§ Excerpt:
%%
Contradictory results in Strasbourg
7 February 2024 / The EU Parliament (EP) today voted in favour of the deregulation of plants derived from new genetic engineering (NGT). It is doubtful that all MEPs have understood what they decided. A comment by Pascal Canfin on X (formerly Twitter), in which he claims that these plants would only be used to save pesticides and combat climate change, seems almost satirical. Canfin is chairman of the EP’s Environment Committee. He also suggested that a vote should be held first and only then should EFSA be asked for a further opinion on the risks.
Contrary to expectations, the proposal for deregulation was only adopted by a narrow majority. In addition, amendments on labeling, traceability, environmental monitoring and a clause on the possible revocation of an authorization were also adopted. However, these amendments are only partially coherent with the rest of the text. The EP also voted in favour of a ban on the patenting of NGT plants, although it is clear that this cannot be achieved by the EU.
%%
§ Problem to work on:
Update the Strasbourg vote text, everything from "Contrary to expectations, the" down to "achieved by the EU.", with "narrow majority" replaced by "slim majority". The rows that follow come from a separate source.

§ Source material:
%%
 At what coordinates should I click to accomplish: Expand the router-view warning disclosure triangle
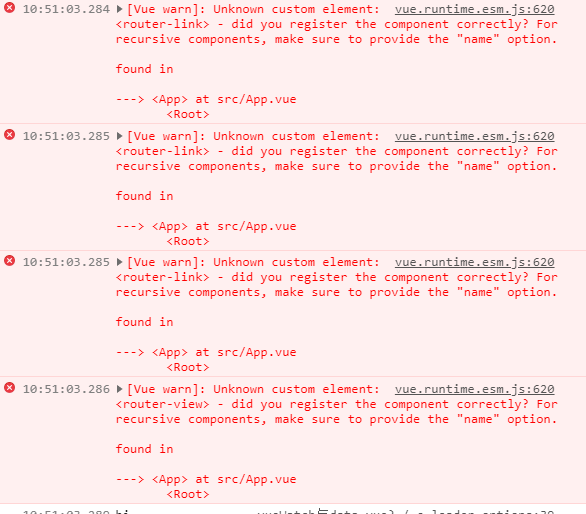(x=120, y=389)
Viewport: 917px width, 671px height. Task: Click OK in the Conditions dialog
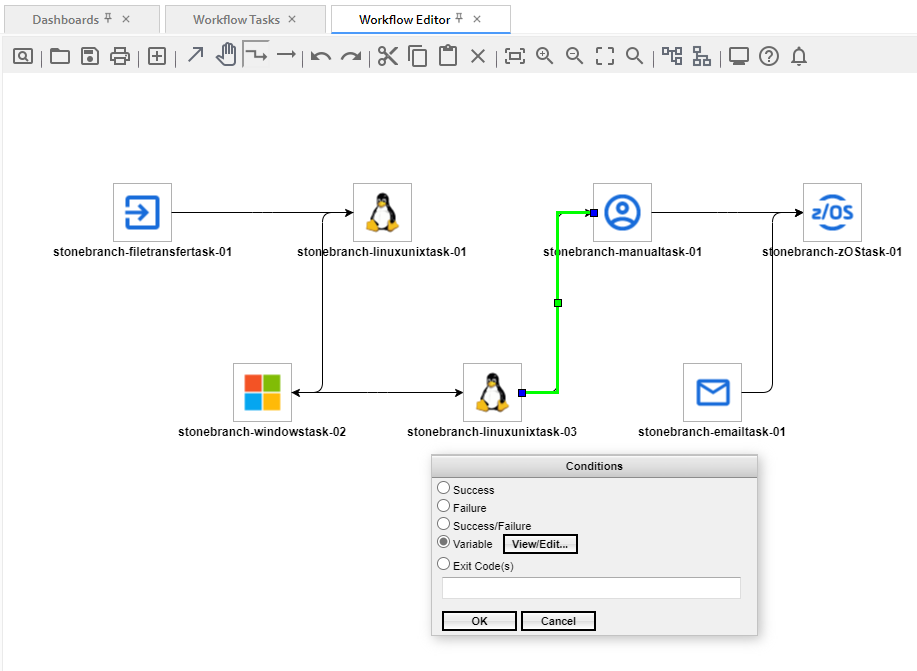tap(479, 621)
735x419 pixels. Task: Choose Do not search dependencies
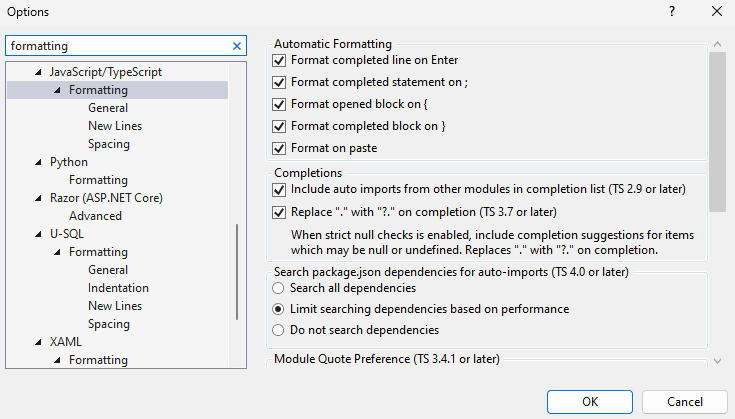(280, 330)
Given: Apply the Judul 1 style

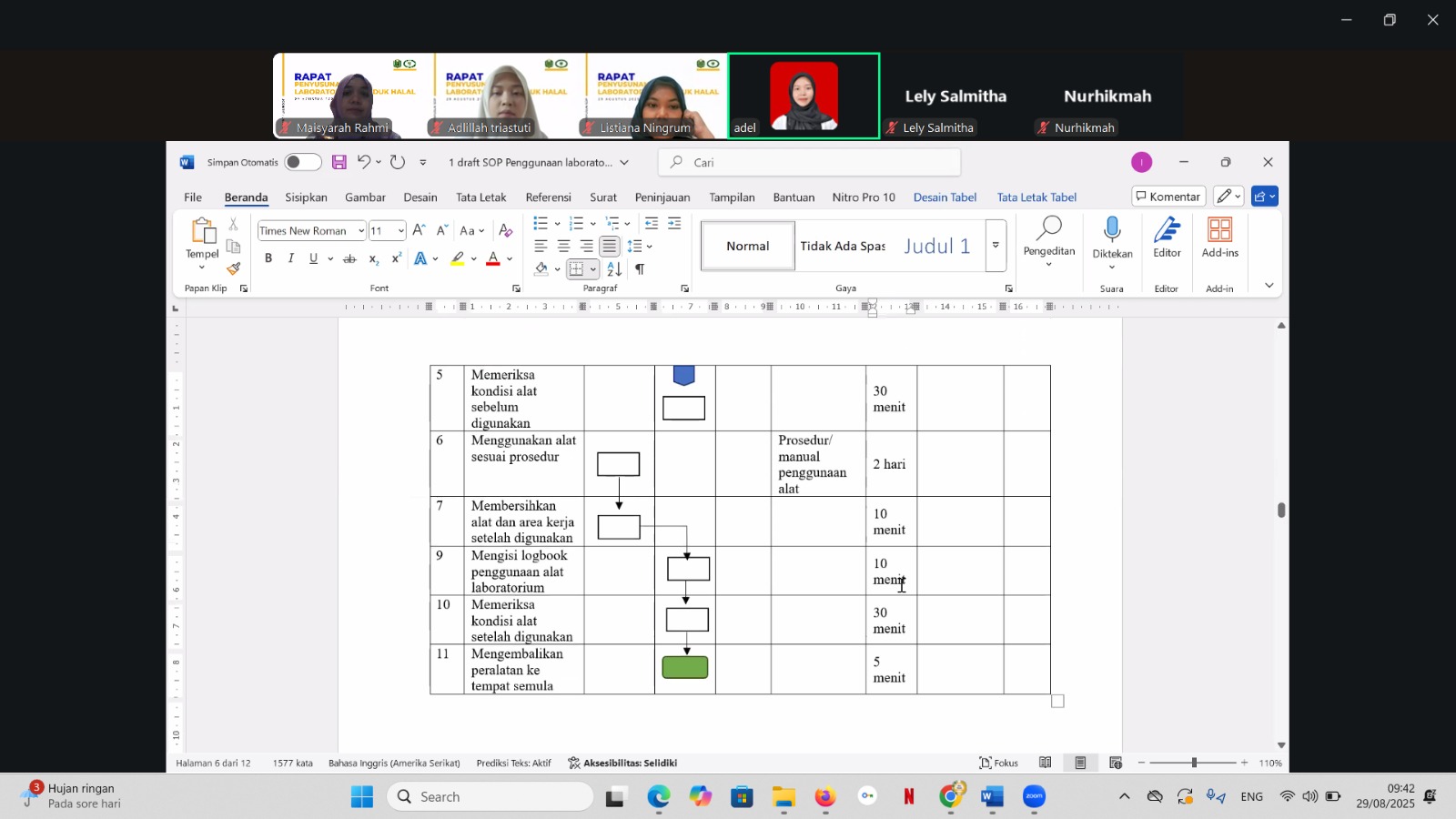Looking at the screenshot, I should (x=936, y=246).
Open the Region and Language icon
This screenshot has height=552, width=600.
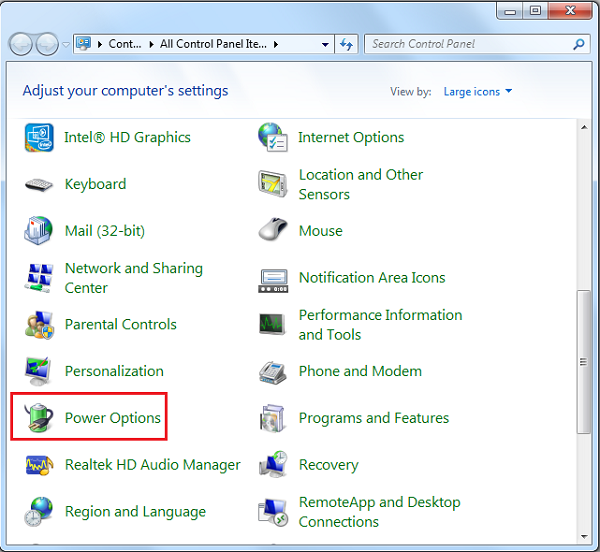[x=39, y=511]
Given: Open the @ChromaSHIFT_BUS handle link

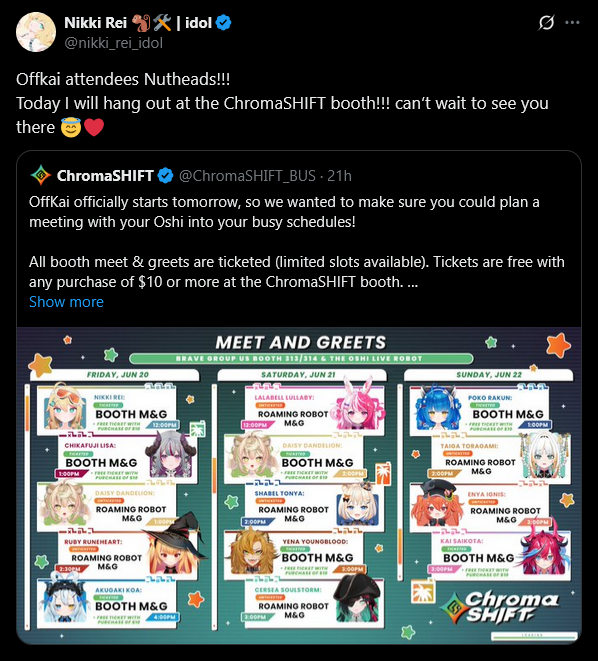Looking at the screenshot, I should point(247,176).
%%
§ Answer to the exercise:
Contrary to expectations, the proposal for deregulation was only adopted by a slim majority. In addition, amendments on labeling, traceability, environmental monitoring and a clause on the possible revocation of an authorization were also adopted. However, these amendments are only partially coherent with the rest of the text. The EP also voted in favour of a ban on the patenting of NGT plants, although it is clear that this cannot be achieved by the EU.